I grew up with female best friends. My peers were primarily girls and I went through all of those experiences alongside them whilst doing a lot of the same questionnaires looking at my own gender and trying to figure out where I was. I've been there and seen some of the very darkest sides of this in my friends (trans or otherwise). Please don't think I'm ignorant to female or feminist issues - quite the opposite.
On a more general note the majority of trans people don't have repressed homophobia. It's very easy to offer an external diagnosis about trans people based on their sexual attraction (and well done for totally erasing bisexuality like the week after bisexual pride by the way). An awful lot of people I know identify as bi or pansexual, some with preferences one way or the other.
Now I believe that biological sex and gender are different things (as is gender expression). But of course some people don't understand that. Trans activists (and I count myself as one) explain this all the time and the model makes sense. For most people all three are in line. For some people their gender expression can vary from their own gender through to androgyny and out the other side. I think everyone agrees that this is a good thing and freedom of personal expression is important and isn't something you should be attacked for.
But the middle one - your internal feeling around gender - is a mix of your life experience, societal impact, brain chemistry and hormone balance. There is science behind this (my natural oestrogen level was almost double the top end of the range for a male for instance - and I had bilateral Gynecomastia).
There is still research required into this and I'm a firm believer in science. The whole pink vs blue brain concept is flawed - it's going to be shades of grey like everything in life and different parts of the brain are going to be wired differently (for instance in my case I have very high emotional intelligence, compassion and empathy - I get a lot of satisfaction from running support groups and helping other people which are traditional 'feminine' traits). But you also need to factor nurture into this.
The thought experiment of a genderless society is interesting. I suspect in a large enough peer group you will get some that identify with their peers of different genders. There is evidence of trans people through history so it's hardly a modern thing. Different cultures had different approaches to gender historically and it's a fascinating area of study.
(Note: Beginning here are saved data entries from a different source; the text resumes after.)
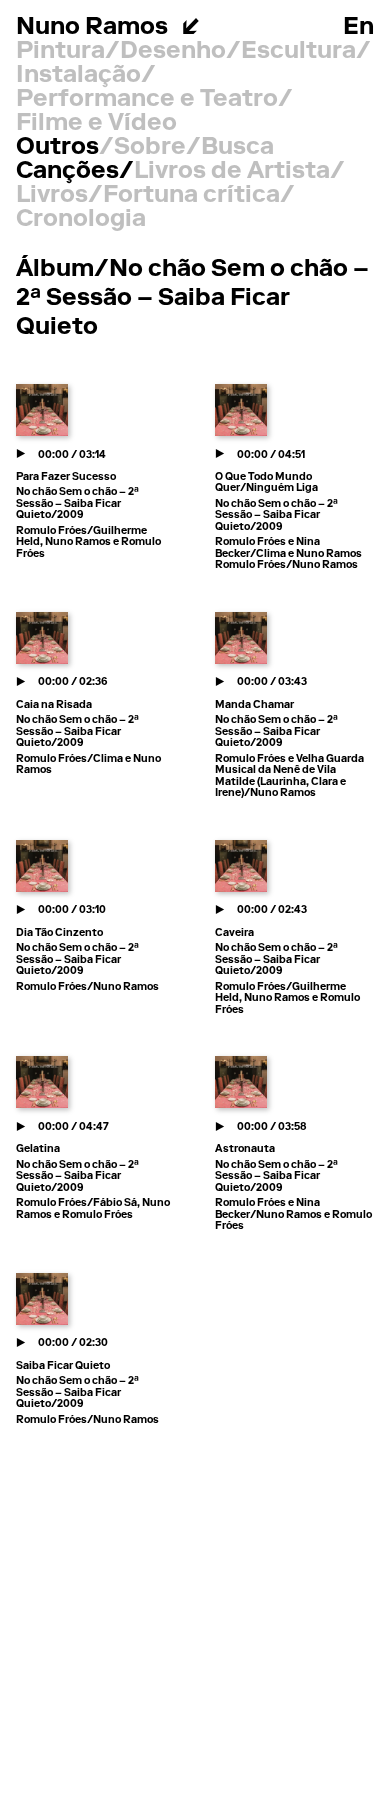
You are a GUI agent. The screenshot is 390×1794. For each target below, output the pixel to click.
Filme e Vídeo (96, 124)
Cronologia (81, 220)
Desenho (173, 52)
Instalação (78, 76)
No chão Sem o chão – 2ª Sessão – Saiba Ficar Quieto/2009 (77, 504)
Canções (67, 172)
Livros (52, 196)
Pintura (60, 52)
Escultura (298, 52)
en (358, 28)
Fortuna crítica (191, 196)
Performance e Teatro (147, 100)
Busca (237, 148)
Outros (57, 148)
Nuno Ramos (92, 28)
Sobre (150, 148)
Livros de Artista (232, 172)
It's very easy to say we are animals and have dimorphoic sexuality but you also need to realise that we have intelligence, intellect and individuality far above any other species we know.
No other species has done anything like what humans have done - so using biology as a simple comparison seems flawed as it erases the one thing that separates us from the other animals - our minds.
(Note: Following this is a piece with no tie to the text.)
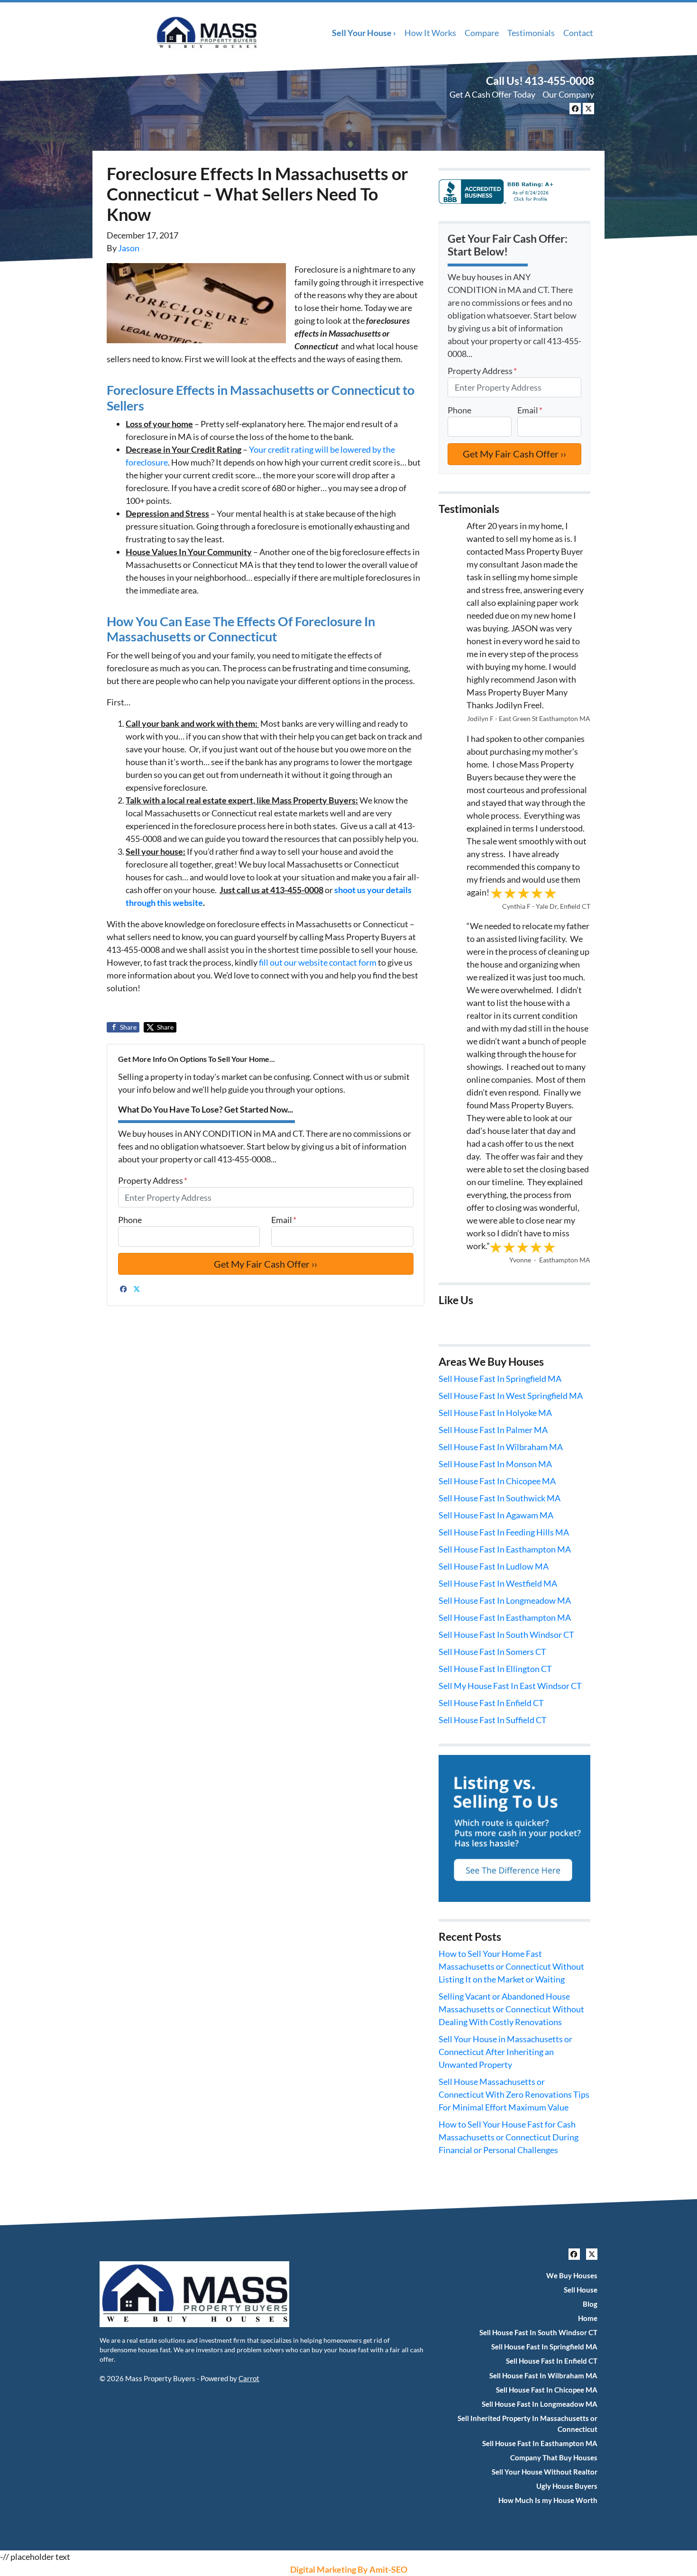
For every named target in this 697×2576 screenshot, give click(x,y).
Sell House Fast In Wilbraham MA (501, 1447)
@WankingMonkey - that anecdote is the future for me as well. Seeing people able to have whatever gender expression they want and also dismantling misogyny as well. Boys can wear makeup (and frankly some look amazing). I know quite a few trans girls that are makeup artists and their skills are outstanding.
Getting the rest of society the accept this is one of the challenges we face. Just being accepting to someone who is dressed a little differently is a massive challenge. And ironically it is almost always men that make the transphobic comments, usually to reinforce their own masculinity and cover their own internalised homophobia or doubts. And then probably go home and watch trans porn!
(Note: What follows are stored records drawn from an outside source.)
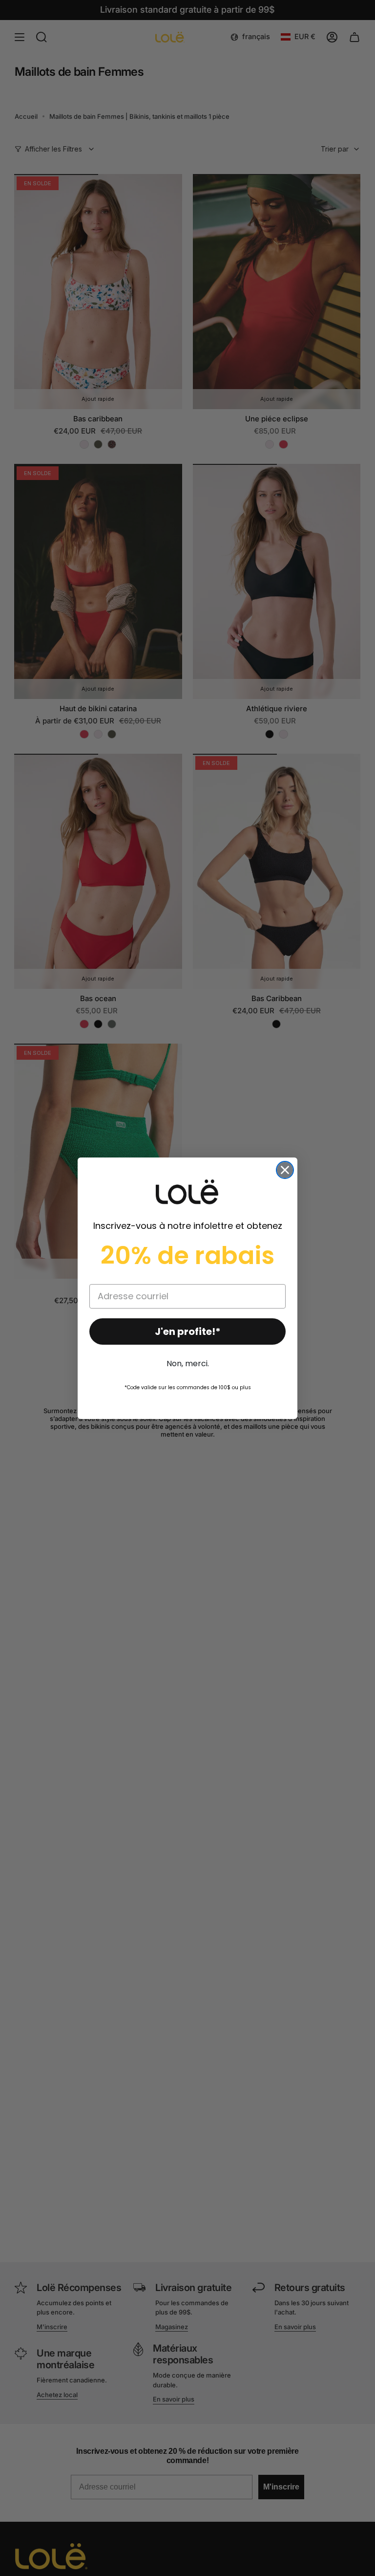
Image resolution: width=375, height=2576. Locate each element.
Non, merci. (188, 1363)
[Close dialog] (284, 1170)
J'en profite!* (188, 1331)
As to online trans support groups I am a member of quite a few closed FB groups and various other online spaces and most of what we discuss is nothing like those links. Primarily it is emotional support (suicide and self harm is quite prevalent), discussing hormone treatments and In the U.K. offering advice around the NHS system or bitching about how slow it is.
There is almost zero sexual context in any of the groups I'm involved on. In fact anything sexual tends to get you kicked (the last thing we want is chasers/admirers in our spaces - that we can agree on).
That is the difference between trans people and the AGP/ fetishistic side. A lot of cross dresser forums are incredibly sexual and I try very hard to differentiate myself and other trans people from that.
I'm not saying trans people are asexual - far from it. But our desire for sex and our desire to be accepted in our preferred gender are totally separate things, not mixed up together.